All I know is, that I felt a great compliment was paid to me that they should be grateful for the often hurried and small attentions that I could give them. They would sometimes bring me Canadian papers that took me back two and a half years, to the time when I came to England on a six weeks' holiday from my work, a holiday that has now spun out to three and a half years, and shows every sign of going further still. Very well these men stood the climate, in spite of their fair colouring, in a country that penalises the blonde races more than the brown, that makes us pay for our want of protective pigment. One stout fellow I well remember, who had acute appendicitis at Morogoro, was the driver, or engineer as they are called, of a Grand Trunk Pacific train that ran from Edmonton in Alberta to Prince Rupert on the Pacific. We operated upon him, and, though he did very well, yet he must have suffered many things from our want of nursing in his convalescence. Very considerate and uncomplaining he was, like all the good fellows in our hospital, giving no trouble, and making every allowance for our difficulties. In fact, the great trouble one has among soldiers, is to get them to make any complaint to their own medical officer. If one suggests things to them or asks them leading questions, they will sometimes admit to certain deficiencies in food or treatment by the orderlies. But of what one did oneself or what the German sister left undone, there was never a complaint to me; though I rather think there were many grouses when once they left the hospital. It seemed to me that it was not that they didn't know better, or that they didn't know that certain things were wrong, for it is a very intelligent army, this of ours, and has been in hospital before in civil life, but all along I felt that they did not like to hurt one's feelings by not getting well as quickly as they might, and that they often pretended to a degree of comfort and ease from pain that I'm sure was not the fact. But this phase is often met with in civil life too, a doctor has much to be grateful for that many of his patients insist on getting well or saying that they are better, just to please him.
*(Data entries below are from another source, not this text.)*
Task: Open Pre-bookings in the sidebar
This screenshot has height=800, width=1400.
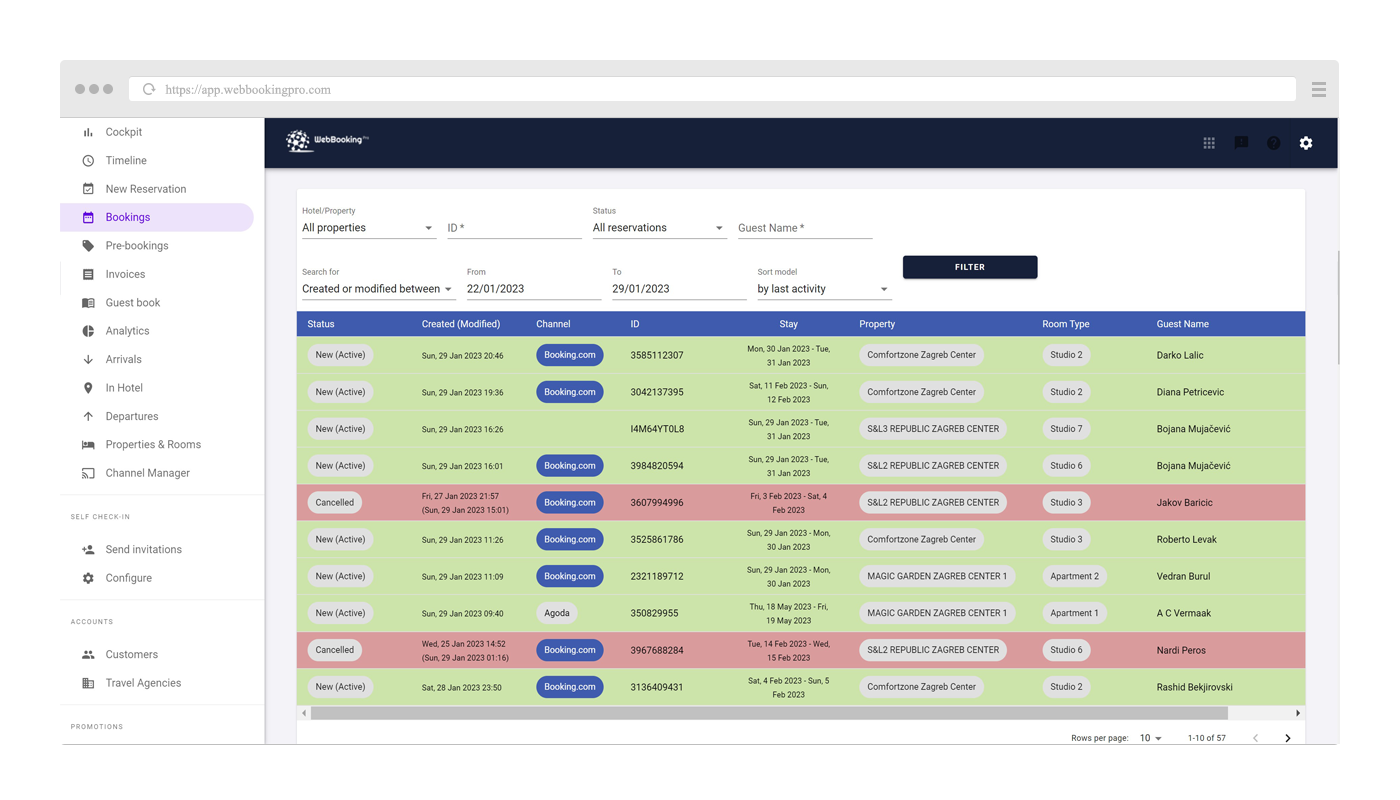Action: coord(137,246)
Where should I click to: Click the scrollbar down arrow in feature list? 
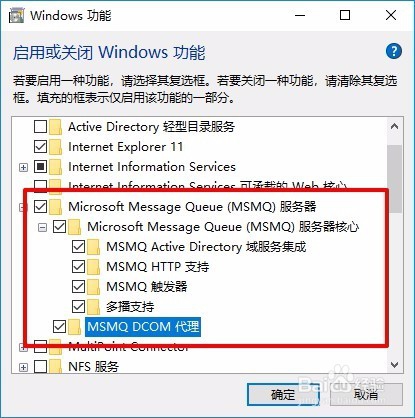point(395,365)
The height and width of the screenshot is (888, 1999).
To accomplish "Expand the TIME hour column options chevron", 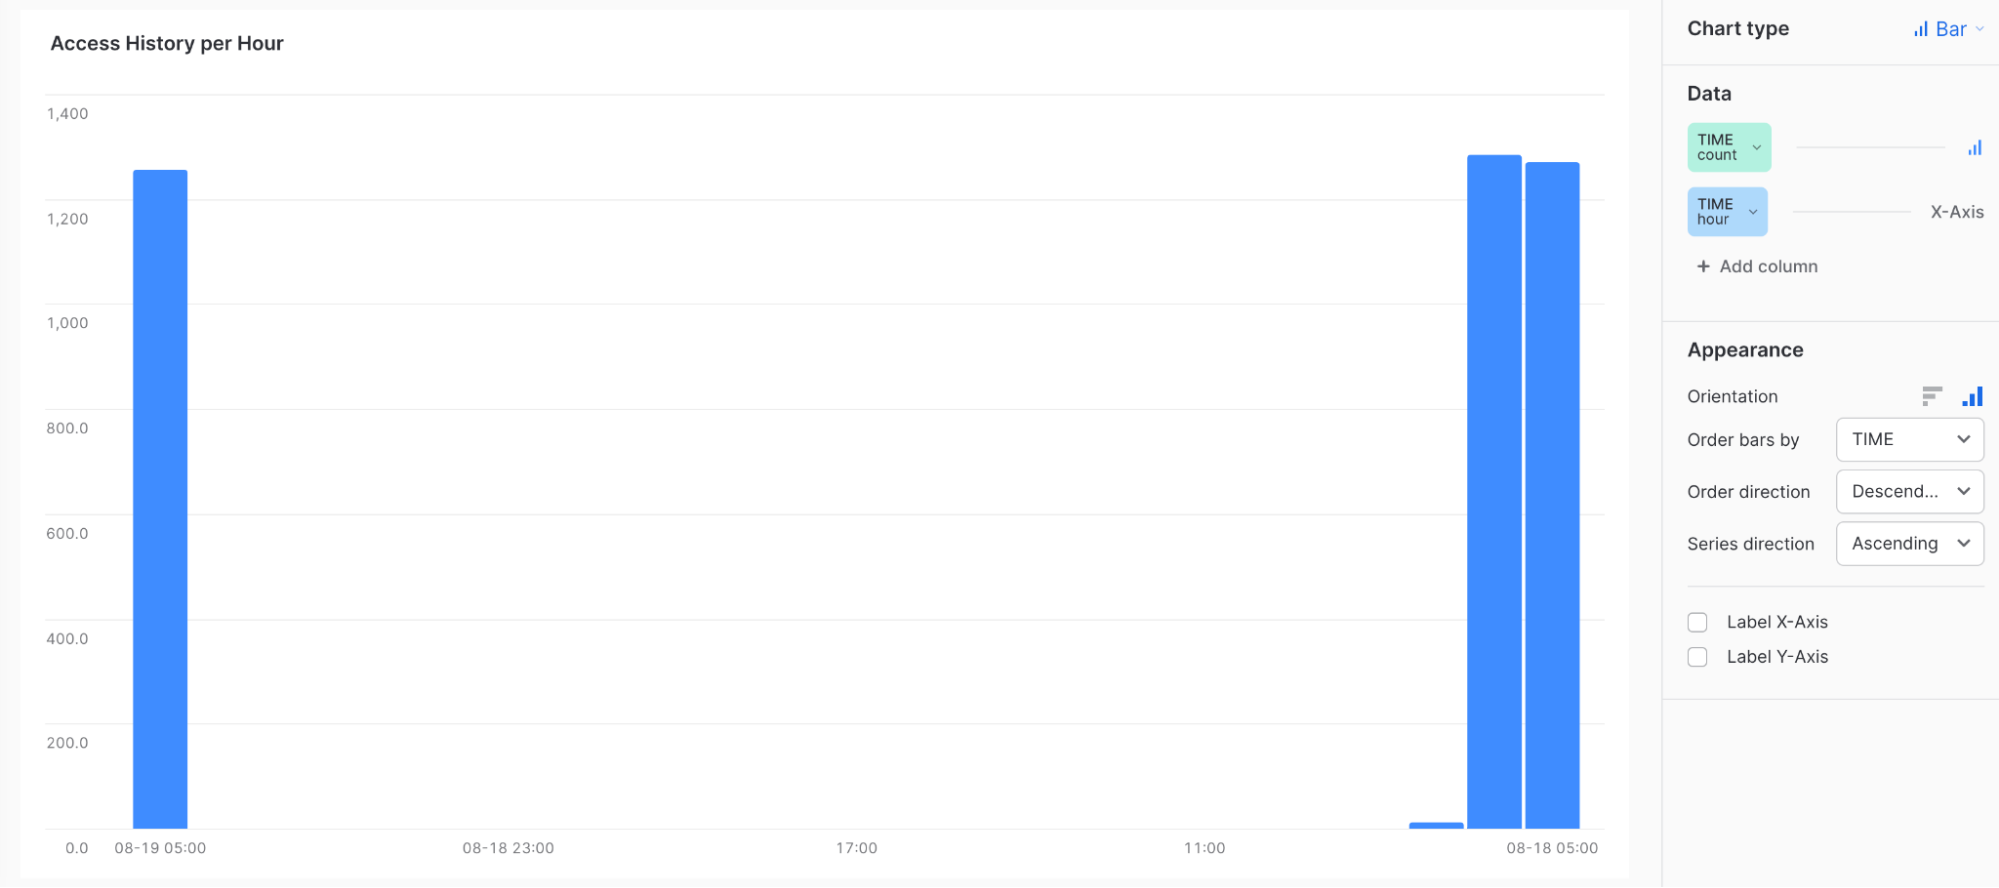I will click(x=1752, y=211).
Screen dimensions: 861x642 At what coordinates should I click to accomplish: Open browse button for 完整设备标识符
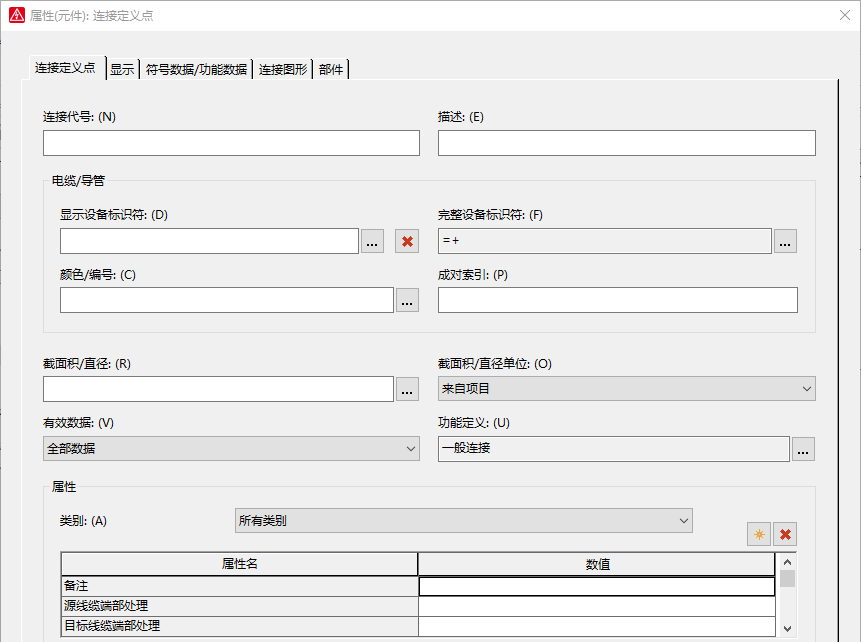click(x=785, y=241)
The German surgical sister was always kind to our men, and when the serious state of the wound was past she would do the dressings herself, while I went about some other work. Our men liked her, and I remember that our Canadian engine driver offered her, in his kindly way, to give her a free pass on the Grand Trunk Railway. He little knew that this German sister represented no small part of two big German shipping companies that could once have provided her with free passes over any railway in the world. I had under me, too, a couple of Canadian drivers whose lorry in crossing one of the ramshackle bridges over a river, hit the railing on the side and plunged to the rocky depths below. A loose tree-trunk that formed the roadbed of the bridge had jerked the steering wheel from the driver's hands. Over went the lorry on top of them, and the mercy of Providence only interposed a big rock that left room below for the two drivers to escape the crushing that would have killed them. Badly bruised only, they left me later to recover of their contusion in the hospital at Dar-es-Salaam.